To understand that structure, they considered the set A + A, which consists of all the numbers made by adding two elements of A. They noticed that if A contains comparatively few arithmetic progressions, this implies a redundancy among the elements of A + A: Different pairs of numbers from A often add up to the same number.
Density can be defined not only in comparison to all the integers between 1 and N but in comparison to some subset — say only the even integers in that interval, or only the multiples of 3. Kelley and Meka used the redundancies in A + A to find a subset of the integers where elements of A were particularly common.
If A contained disproportionately many multiples of 3, for example, Kelley and Meka would then focus on the part that included multiples of 3. They repeated this strategy again and again. Each time they found smaller and smaller subsets of the integers, over which A’s density would continue to grow and grow. For example, A might contain 10% of the integers between 1 and N, 15% of the multiples of 3 in that interval, and 25% of the even multiples of 3.
Something interesting happens when A is large. If the procedure is repeated, the density of A over some subset exceeds 100%. That, of course, is impossible. A could contain, say, all the multiples of 24, but it can’t contain more than all of them. This paradox only arises if A is big enough to begin with, but when it does, it means the assumption that A doesn’t contain any arithmetic progressions must have been wrong.
It’s a “win-win argument,” when A is large, Meka said. Either A includes lots of arithmetic progressions, or there is a lot of redundancy in A + A — in which case they could use the subset-finding procedure (called the “density increment strategy”) to show that a progression must appear in A. Though the density increment strategy is a well-worn blueprint in the field, Kelley and Meka managed to make it work for smaller A’s than ever before. With that, they uncovered a new ceiling for the size of a progression-free set.
Kelley and Meka built a unique combination of ideas from the density increment blueprint. Rather than coming up with a brand-new framework, they rethought the way they found their dense subset. For this, they used a technique they called “sifting,” which consists of shifting their set by a constant amount, intersecting it with itself, and repeating the process many, many times. What remains, after many rounds of intersection, is a highly structured set with predictable properties. Though sifting has been used in other papers, it had never been tried on the three-term progression problem.

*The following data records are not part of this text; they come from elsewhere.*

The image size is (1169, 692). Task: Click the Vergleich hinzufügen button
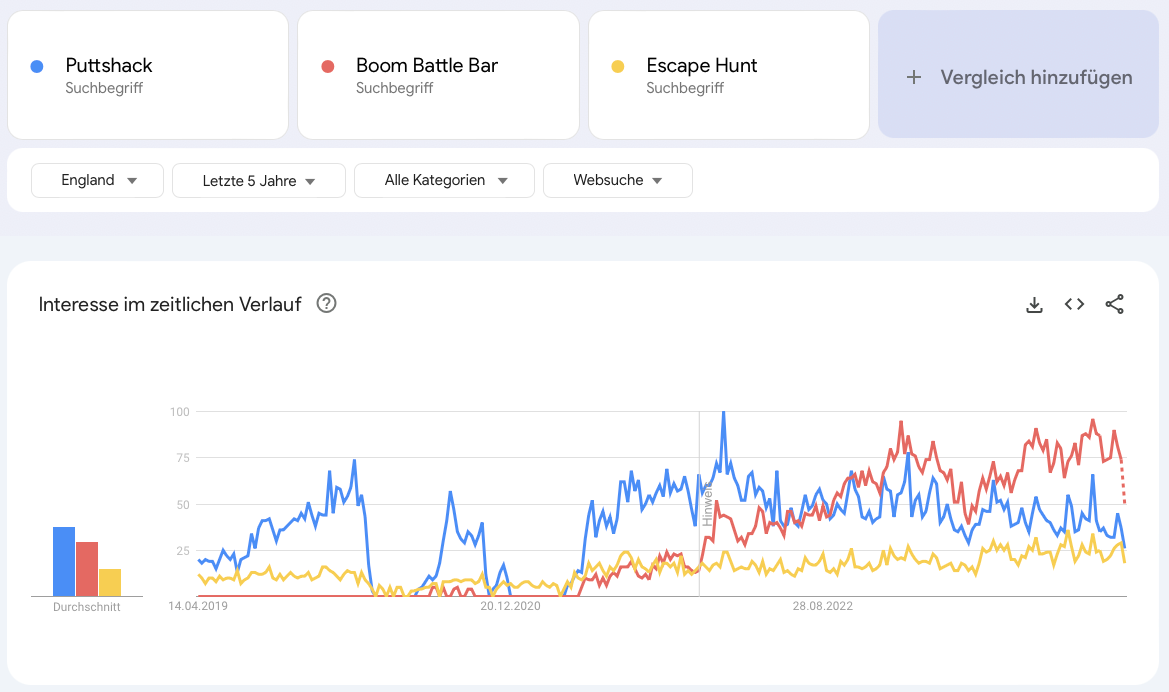[1022, 76]
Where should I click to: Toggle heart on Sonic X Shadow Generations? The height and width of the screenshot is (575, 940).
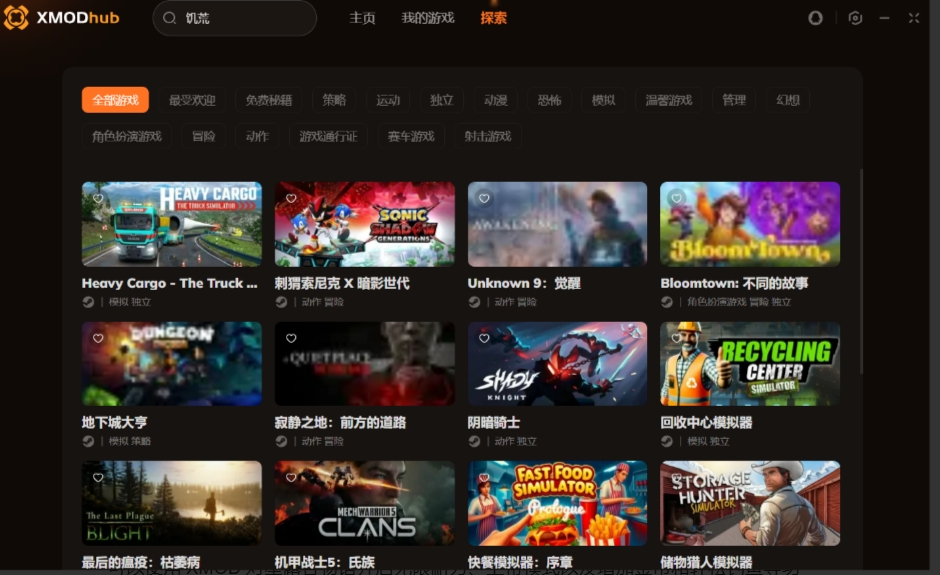coord(291,199)
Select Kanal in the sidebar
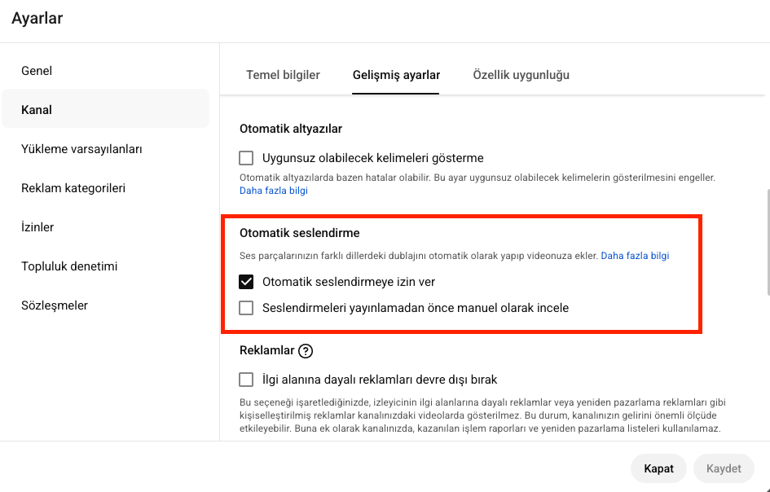This screenshot has width=770, height=492. [x=37, y=110]
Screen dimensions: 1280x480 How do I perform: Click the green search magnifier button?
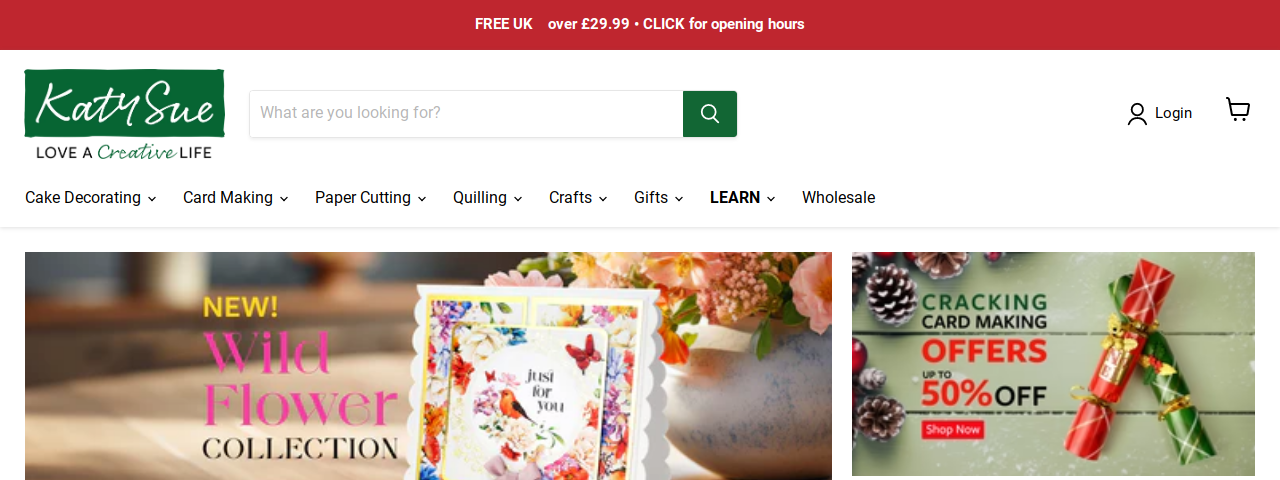point(710,114)
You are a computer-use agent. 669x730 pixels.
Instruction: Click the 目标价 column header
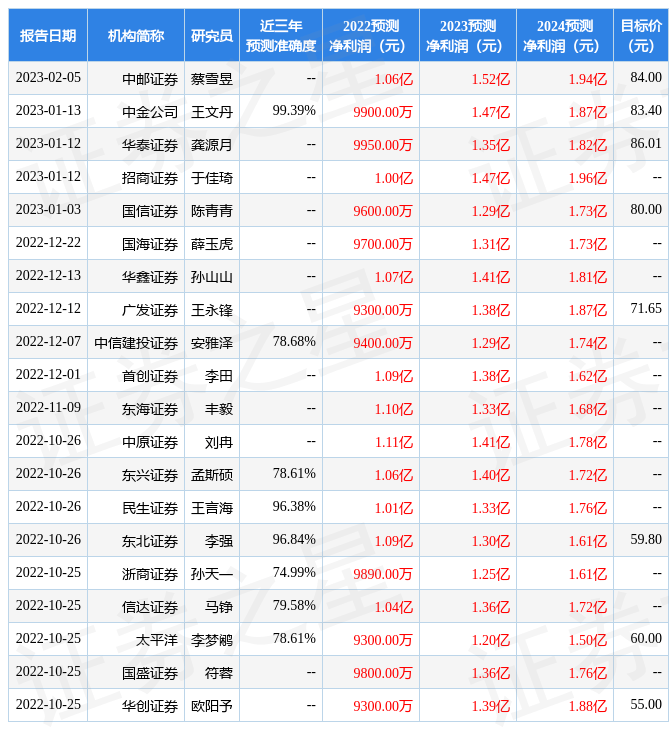[x=640, y=36]
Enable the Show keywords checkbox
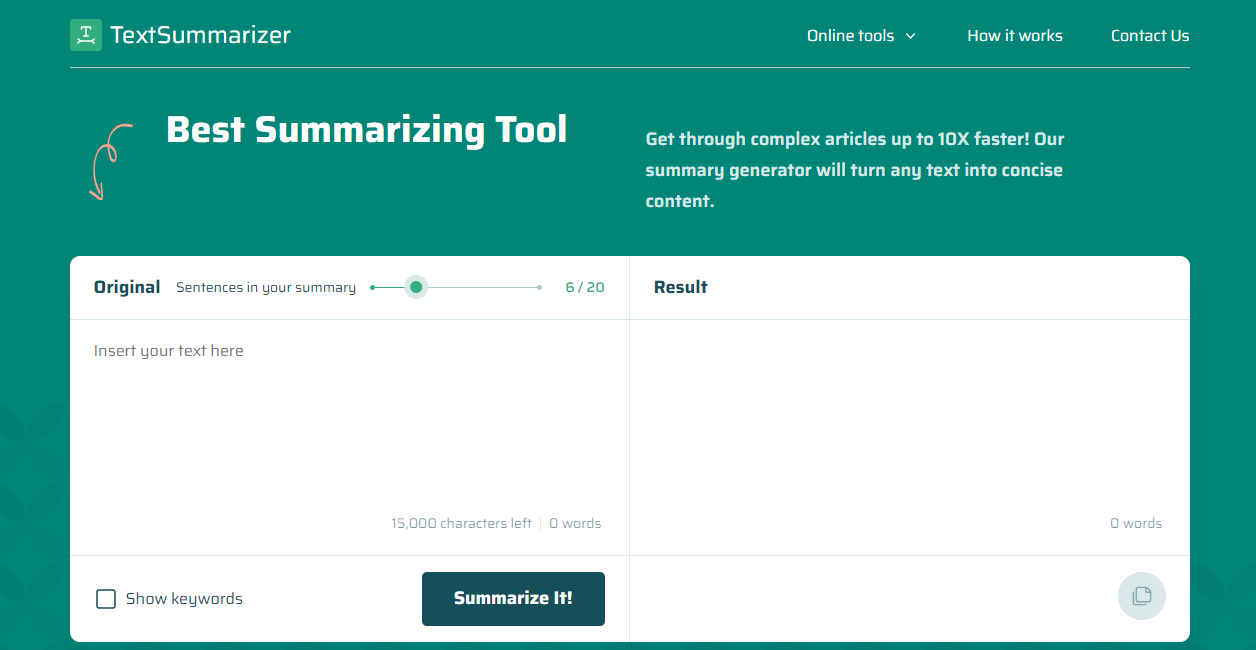1256x650 pixels. click(106, 598)
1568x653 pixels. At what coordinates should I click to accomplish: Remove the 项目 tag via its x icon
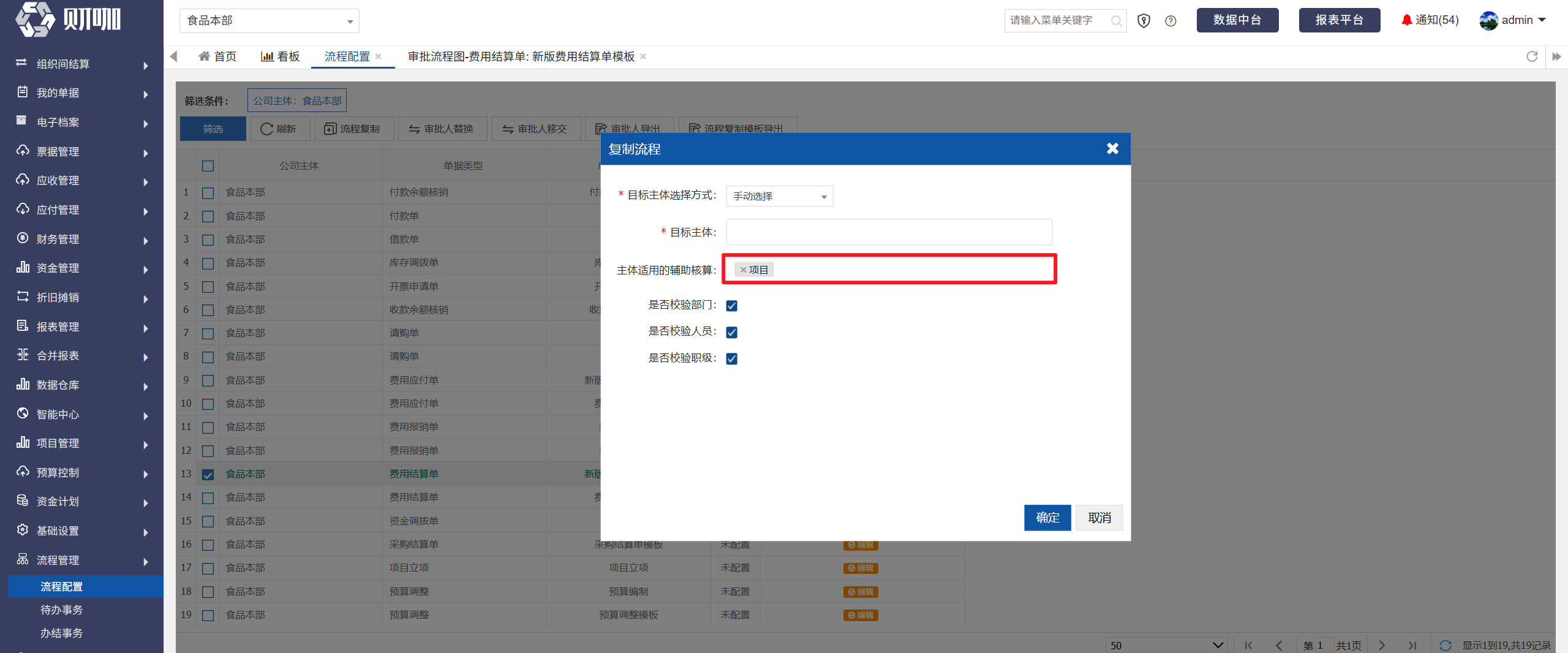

Kelley and Meka pulled down the size limit of a progression-free set by a shocking amount by injecting neglected tools like sifting into traditional methods. “Kelley and Meka have shown us that somehow these techniques, which were sitting out there in the open, were just far more powerful than we suspected,” Bloom said. In light of the newfound efficacy of these tools, he added, “we have to go back and revisit everything.”
The density increment strategy first appeared in Roth’s paper 70 years ago and has been used in most papers on arithmetic progressions since. Green was surprised that the framework could be used to prove a bound as low as Kelley and Meka’s. “I thought something completely, radically different would be needed,” he said.
Kelley is excited to continue his foray into mathematics. “I have no shortage of hopes and dreams on lots of different problems that I would consider at least spiritually related to this,” he said.
That Kelley and Meka managed to spot the strength of once-overlooked ideas shows the often fitful nature of mathematical progress — a quality that to Tao is more of a blessing than a curse. “It’s not always the case that math just gets harder and harder and harder,” he said. “Thank God.”